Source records
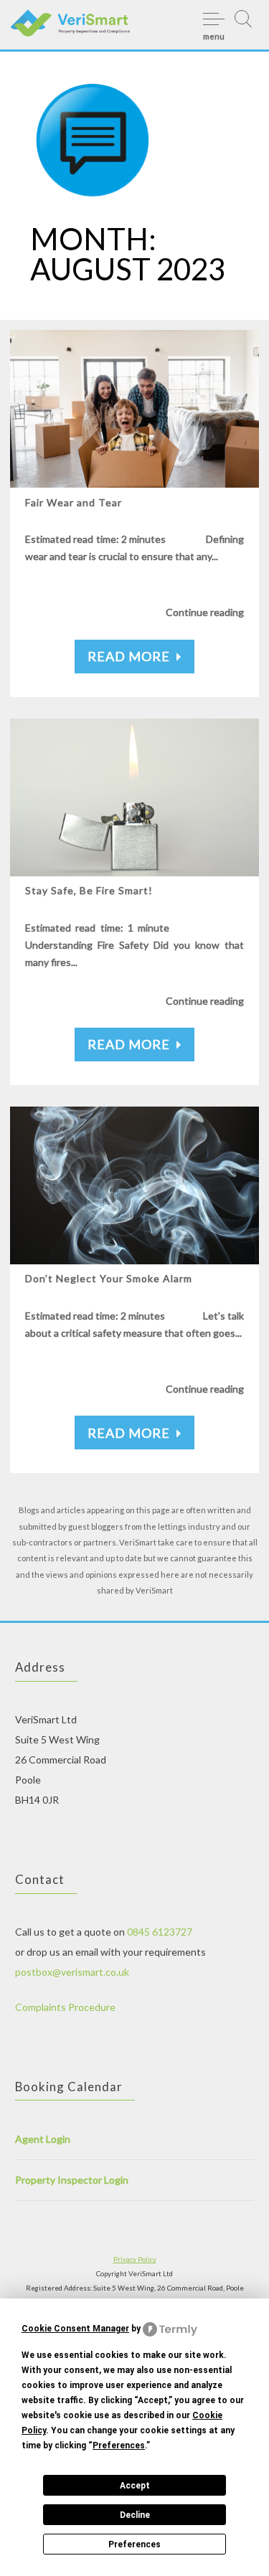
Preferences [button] (119, 2445)
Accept (135, 2486)
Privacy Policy (134, 2259)
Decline (135, 2515)
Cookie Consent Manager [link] (75, 2329)
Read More (129, 656)
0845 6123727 (159, 1932)
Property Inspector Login (71, 2180)
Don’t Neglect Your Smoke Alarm (108, 1278)
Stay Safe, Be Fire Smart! (90, 890)
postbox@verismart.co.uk (72, 1972)
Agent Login (42, 2139)
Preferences (134, 2544)
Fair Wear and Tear (73, 502)
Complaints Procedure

## Try it
Write out the entries word for word. Skip the pictures.

## Exercise response
Preferences [button] (119, 2445)
Accept (135, 2486)
Privacy Policy (134, 2259)
Decline (135, 2515)
Cookie Consent Manager [link] (75, 2329)
Read More (129, 656)
0845 6123727 (159, 1932)
Property Inspector Login (71, 2180)
Don’t Neglect Your Smoke Alarm (108, 1278)
Stay Safe, Be Fire Smart! (90, 890)
postbox@verismart.co.uk (72, 1972)
Agent Login (42, 2139)
Preferences (134, 2544)
Fair Wear and Tear (73, 502)
Complaints Procedure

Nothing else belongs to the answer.